From the April issue: Manhattan building buyers put the brakes on in early 2016 compared to the brisk shopping they were doing in 2015. Buyers spent a combined $6.3 billion at the start of the year, a TRD review of Real Capital Analytics data revealed. That was 43 percent lower than the two-month average over the past year. However, the decline was not a surprise given 2015’s record activity.
“It’s more of a haircut than a beheading,” said Will Silverman of brokerage Hodges Ward Elliott.
Silverman said that fears from last fall have been at least partly allayed. That renewed optimism stems from foreign investors continuing to make significant U.S. property purchases. It’s also a realization that the slowdown in the high-end condo market may not mean the entire residential market is in trouble. One of the other factors tamping down sales activity may be investors’ willingness to step in to recapitalize properties.
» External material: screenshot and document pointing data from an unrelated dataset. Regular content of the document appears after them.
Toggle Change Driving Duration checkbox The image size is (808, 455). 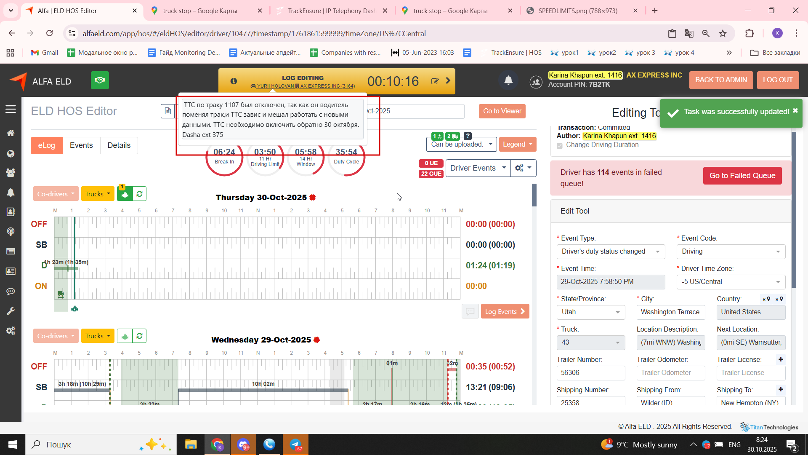coord(559,145)

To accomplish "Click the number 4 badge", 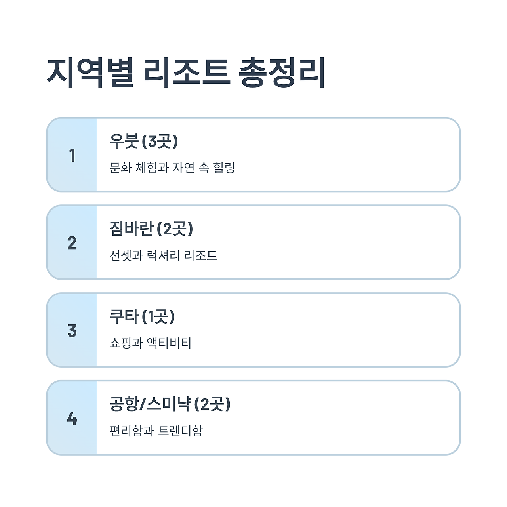I will coord(72,418).
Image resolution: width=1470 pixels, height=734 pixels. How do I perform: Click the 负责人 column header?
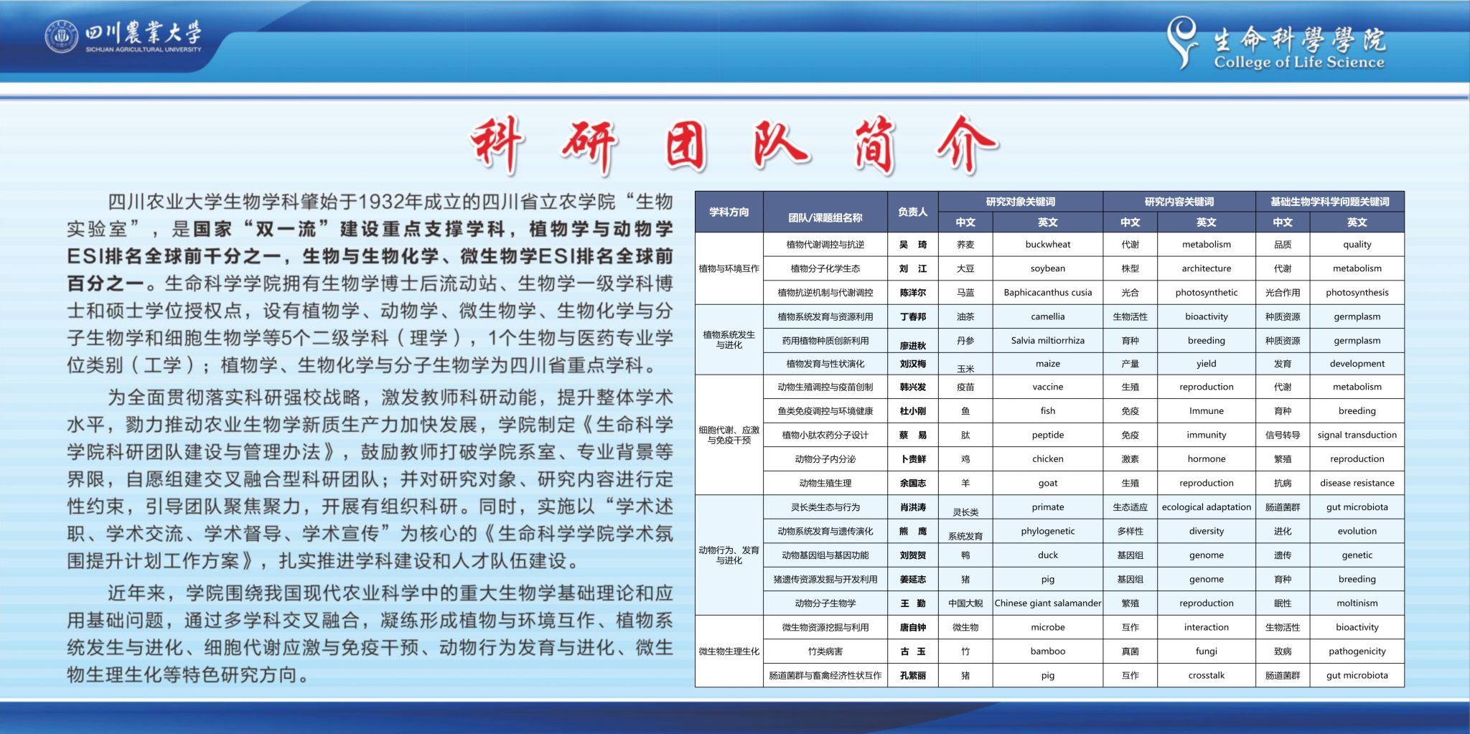pyautogui.click(x=912, y=212)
That’s prompting owners to decide against selling. “They kind of want it both ways,” Silverman said. “The landlord says, ‘I like where we’ve been, [but] I’d like to take some chips off the table.’”
Some dealmakers said contract activity was up this year. “A year ago sellers were in an F-U mode, take it or leave it,” said Jack Terzi, CEO of retail-focused investment and brokerage firm JTRE. “It did slow down at the end of the year [but now] deals are getting done,” Terzi said.